Return the following lines verbatim, beginning at the line that contains "How do I perform: Open" and stopping after the line that contains "Where should I".

::::::::::

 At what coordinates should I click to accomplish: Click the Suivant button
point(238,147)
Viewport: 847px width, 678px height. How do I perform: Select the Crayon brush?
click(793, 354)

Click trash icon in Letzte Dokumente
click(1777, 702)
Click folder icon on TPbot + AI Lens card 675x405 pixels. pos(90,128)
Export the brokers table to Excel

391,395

::::::::::

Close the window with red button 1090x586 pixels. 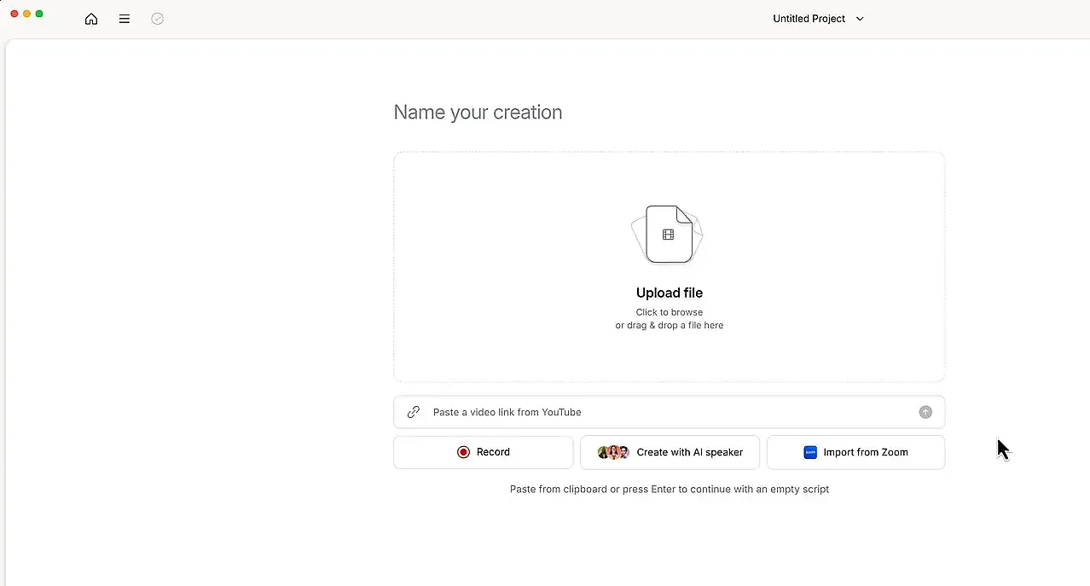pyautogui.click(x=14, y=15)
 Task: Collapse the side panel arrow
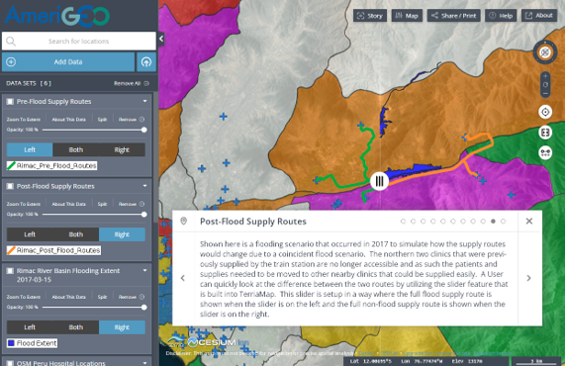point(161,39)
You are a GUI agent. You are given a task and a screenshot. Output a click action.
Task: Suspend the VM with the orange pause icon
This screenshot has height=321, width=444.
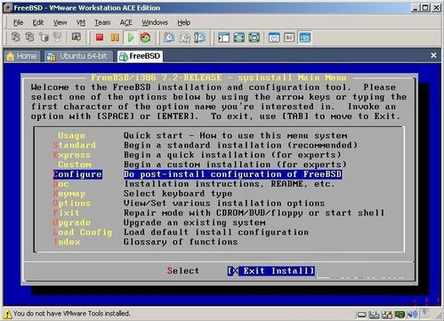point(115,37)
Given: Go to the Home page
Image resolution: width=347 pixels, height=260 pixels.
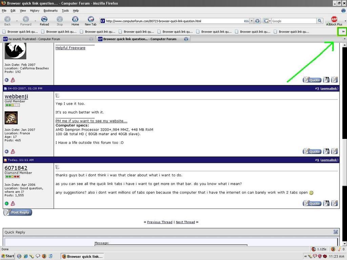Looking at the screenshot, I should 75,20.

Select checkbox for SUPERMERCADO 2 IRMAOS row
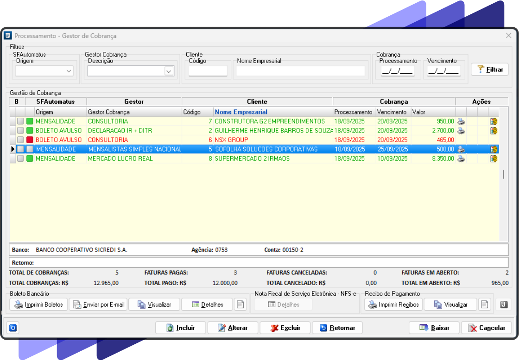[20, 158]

::::::::::

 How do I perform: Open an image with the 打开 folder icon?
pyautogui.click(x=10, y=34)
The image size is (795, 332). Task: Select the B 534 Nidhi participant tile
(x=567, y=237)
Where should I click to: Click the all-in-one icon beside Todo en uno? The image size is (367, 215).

::::::::::

*Answer in full*:
 How do I perform: Open an image with the 打开 folder icon?
pyautogui.click(x=10, y=34)
The image size is (795, 332). Task: Select the B 534 Nidhi participant tile
(x=567, y=237)
Where should I click to: Click the all-in-one icon beside Todo en uno? The image size is (367, 215).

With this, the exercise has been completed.